__DATA EXCERPTS__.
'''

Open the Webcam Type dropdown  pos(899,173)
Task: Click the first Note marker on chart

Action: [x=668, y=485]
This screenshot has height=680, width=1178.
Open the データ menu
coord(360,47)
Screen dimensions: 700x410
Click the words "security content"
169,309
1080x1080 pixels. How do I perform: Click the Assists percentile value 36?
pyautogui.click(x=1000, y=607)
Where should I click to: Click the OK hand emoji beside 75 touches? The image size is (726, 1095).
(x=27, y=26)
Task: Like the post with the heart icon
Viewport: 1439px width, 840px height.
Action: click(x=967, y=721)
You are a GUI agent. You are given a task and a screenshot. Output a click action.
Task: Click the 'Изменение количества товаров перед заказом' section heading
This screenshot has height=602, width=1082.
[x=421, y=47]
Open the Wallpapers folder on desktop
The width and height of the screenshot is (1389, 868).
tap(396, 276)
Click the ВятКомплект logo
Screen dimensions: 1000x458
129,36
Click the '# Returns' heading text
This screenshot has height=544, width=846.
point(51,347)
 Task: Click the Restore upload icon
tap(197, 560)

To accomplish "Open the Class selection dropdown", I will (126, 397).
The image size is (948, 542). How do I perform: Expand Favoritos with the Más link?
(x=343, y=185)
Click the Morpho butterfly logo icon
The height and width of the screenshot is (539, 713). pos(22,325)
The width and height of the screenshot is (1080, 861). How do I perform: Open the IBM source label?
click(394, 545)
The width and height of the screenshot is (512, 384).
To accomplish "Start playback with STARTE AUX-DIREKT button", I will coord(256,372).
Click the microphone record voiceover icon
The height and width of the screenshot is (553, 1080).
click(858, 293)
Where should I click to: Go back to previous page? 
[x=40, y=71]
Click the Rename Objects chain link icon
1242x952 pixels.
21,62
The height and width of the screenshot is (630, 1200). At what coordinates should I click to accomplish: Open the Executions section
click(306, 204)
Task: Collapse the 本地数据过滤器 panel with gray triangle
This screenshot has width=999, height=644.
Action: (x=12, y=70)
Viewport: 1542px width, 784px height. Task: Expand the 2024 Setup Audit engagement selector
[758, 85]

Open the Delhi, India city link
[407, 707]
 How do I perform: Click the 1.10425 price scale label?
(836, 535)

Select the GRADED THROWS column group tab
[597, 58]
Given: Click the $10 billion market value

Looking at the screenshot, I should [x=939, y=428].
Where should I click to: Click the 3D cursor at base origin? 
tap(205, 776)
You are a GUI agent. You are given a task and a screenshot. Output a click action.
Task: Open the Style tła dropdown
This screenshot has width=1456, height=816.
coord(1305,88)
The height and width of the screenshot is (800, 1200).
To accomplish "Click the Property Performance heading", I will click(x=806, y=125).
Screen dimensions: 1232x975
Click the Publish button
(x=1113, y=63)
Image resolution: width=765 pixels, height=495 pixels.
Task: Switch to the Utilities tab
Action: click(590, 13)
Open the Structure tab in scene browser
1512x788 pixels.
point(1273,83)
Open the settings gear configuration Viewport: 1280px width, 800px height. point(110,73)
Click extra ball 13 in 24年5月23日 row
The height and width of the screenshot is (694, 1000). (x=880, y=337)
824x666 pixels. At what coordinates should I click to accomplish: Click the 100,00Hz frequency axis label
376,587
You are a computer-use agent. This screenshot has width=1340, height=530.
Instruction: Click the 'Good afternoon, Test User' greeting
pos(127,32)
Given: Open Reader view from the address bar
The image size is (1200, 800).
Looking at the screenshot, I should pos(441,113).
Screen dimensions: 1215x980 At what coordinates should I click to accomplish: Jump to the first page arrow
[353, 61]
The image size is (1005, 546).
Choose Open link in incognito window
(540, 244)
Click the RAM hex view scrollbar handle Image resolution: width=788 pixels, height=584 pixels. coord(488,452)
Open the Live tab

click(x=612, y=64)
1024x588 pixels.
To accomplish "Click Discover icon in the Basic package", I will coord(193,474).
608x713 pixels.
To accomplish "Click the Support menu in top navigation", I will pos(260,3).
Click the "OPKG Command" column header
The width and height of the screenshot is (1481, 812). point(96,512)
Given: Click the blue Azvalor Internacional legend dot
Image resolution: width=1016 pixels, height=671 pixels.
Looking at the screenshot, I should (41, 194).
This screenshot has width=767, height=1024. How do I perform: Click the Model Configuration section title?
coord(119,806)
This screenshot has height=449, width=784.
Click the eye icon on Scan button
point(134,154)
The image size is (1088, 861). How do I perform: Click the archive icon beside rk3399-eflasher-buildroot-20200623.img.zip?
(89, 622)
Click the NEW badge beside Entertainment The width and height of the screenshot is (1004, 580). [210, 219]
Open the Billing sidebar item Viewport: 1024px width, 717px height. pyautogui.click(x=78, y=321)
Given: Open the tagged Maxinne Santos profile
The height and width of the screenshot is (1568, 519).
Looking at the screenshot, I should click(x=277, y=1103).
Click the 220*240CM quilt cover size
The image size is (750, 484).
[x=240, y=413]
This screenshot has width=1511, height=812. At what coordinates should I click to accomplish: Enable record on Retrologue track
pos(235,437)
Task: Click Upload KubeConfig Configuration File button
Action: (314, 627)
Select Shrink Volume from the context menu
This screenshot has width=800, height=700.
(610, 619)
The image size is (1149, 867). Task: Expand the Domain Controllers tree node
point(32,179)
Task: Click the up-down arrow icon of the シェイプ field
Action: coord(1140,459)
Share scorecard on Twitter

'''

__ACTION ITEM__.
Proceeding from the line containing "The image size is (948, 542)." through the line containing "Task: Collapse the", transcribe the lines above exactly, both end lines included.

__SOLUTION TO THE PROBLEM__.
The image size is (948, 542). How do I perform: Expand Favoritos with the Más link?
(x=343, y=185)
Click the Morpho butterfly logo icon
The height and width of the screenshot is (539, 713). pos(22,325)
The width and height of the screenshot is (1080, 861). How do I perform: Open the IBM source label?
click(394, 545)
The width and height of the screenshot is (512, 384).
To accomplish "Start playback with STARTE AUX-DIREKT button", I will coord(256,372).
Click the microphone record voiceover icon
The height and width of the screenshot is (553, 1080).
click(858, 293)
Where should I click to: Go back to previous page? 
[x=40, y=71]
Click the Rename Objects chain link icon
1242x952 pixels.
21,62
The height and width of the screenshot is (630, 1200). At what coordinates should I click to accomplish: Open the Executions section
click(306, 204)
Task: Collapse the 本地数据过滤器 panel with gray triangle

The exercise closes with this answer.